DALLAS – Communications Workers of America President Morton Bahr told a “get-out-the-vote” (GOTV) meeting here Oct. 3 that the Bush administration is the “most pro-business, anti-worker administration in history!” He was speaking to union officers and activists in the headquarters of CWA Local 6215, as part of a national GOTV tour.

Bahr, chair of the AFL-CIO International Affairs Committee, told his audience, “Isn’t it interesting that right before the election, suddenly, all we have to talk about is Iraq?”

Bush, he charged, is cynically creating an international crisis in order to override the bread and butter issues that would defeat the GOP this year.

“A couple of months ago,” he explained, “when they were losing the election based on this lousy economy, suddenly, we gotta invade Iraq! [Saddam Hussein] is not bombing the United States next week. He’s not loosening biological warfare next week. We all support the president in the war against terrorism; however, they tried to make us seem unpatriotic if we spoke out on the economy!”

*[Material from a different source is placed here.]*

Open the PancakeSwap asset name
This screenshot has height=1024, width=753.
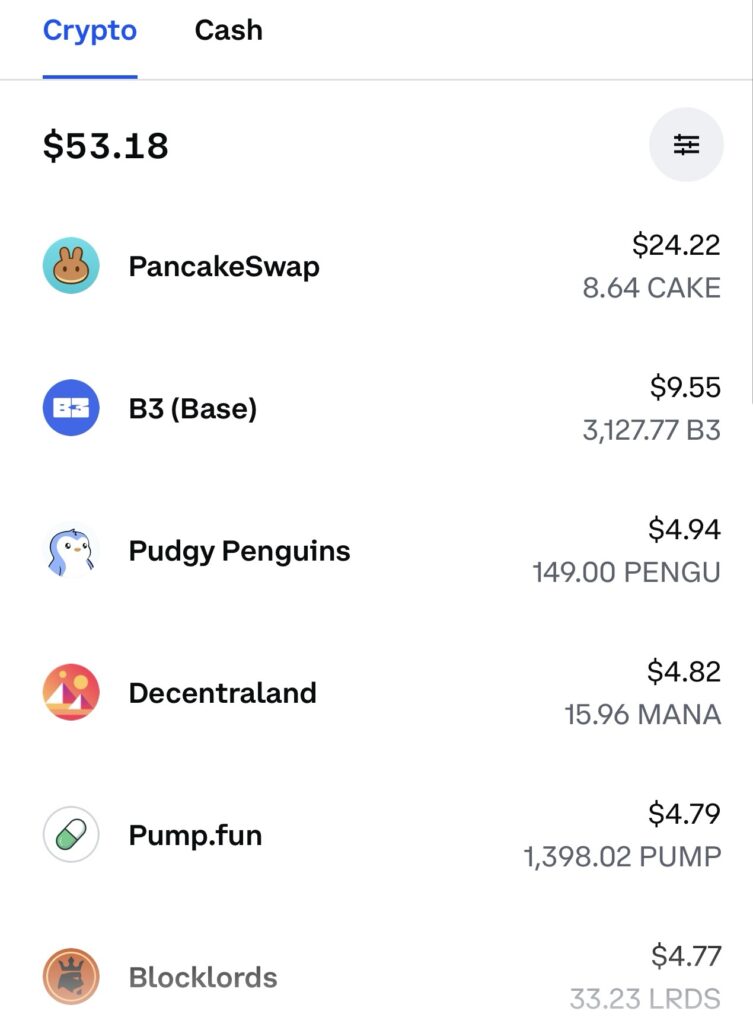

“In every war that’s been, it’s absolutely the workers who fought. It is outrageous, especially for those of us who have served, to be criticized by the president. You don’t see any of them out on the battlefield!”

“The fundamental freedoms that we’re fighting for that they don’t mention are the human rights, the right to organize a union without them firing you, the right to bargain a contract, the fight to go out on strike without fear that they will permanently replace you … These are the fundamental freedoms that we are out to protect. We’ve really got to make our members understand how much the union makes a difference in their lives.”

This is a fight, he said, about who will be the majority leader of the Senate, Democrat Tom Daschle of South Dakota or Republican Trent Lott of Mississippi, who recently stated, “We already have too many unions in America.”

Bahr pointed out that the average weekly pay of a union worker is $718, compared to $575 for a non-union worker. For African Americans who belong to unions it is $603 per week compared to $463 for a non-union Black worker. For Latino workers the difference is $578 union and $398 non-union.

In Right to Work (for less) states the average annual wage is $29,233, compared to $35,169 average annual wage in what he called “free states” with full collective bargaining rights.

He talked about the important races being run in Texas, with particular emphasis on Democrat Ron Kirk’s bid to become the first African American to be elected to the United States Senate from Texas.

“Turnout will determine the winner,” Bahr said. The CWA is particularly well-placed in sparsely-unionized Texas, because they are concentrated in every urban center and can have a big effect in mobilizing a big voter turnout.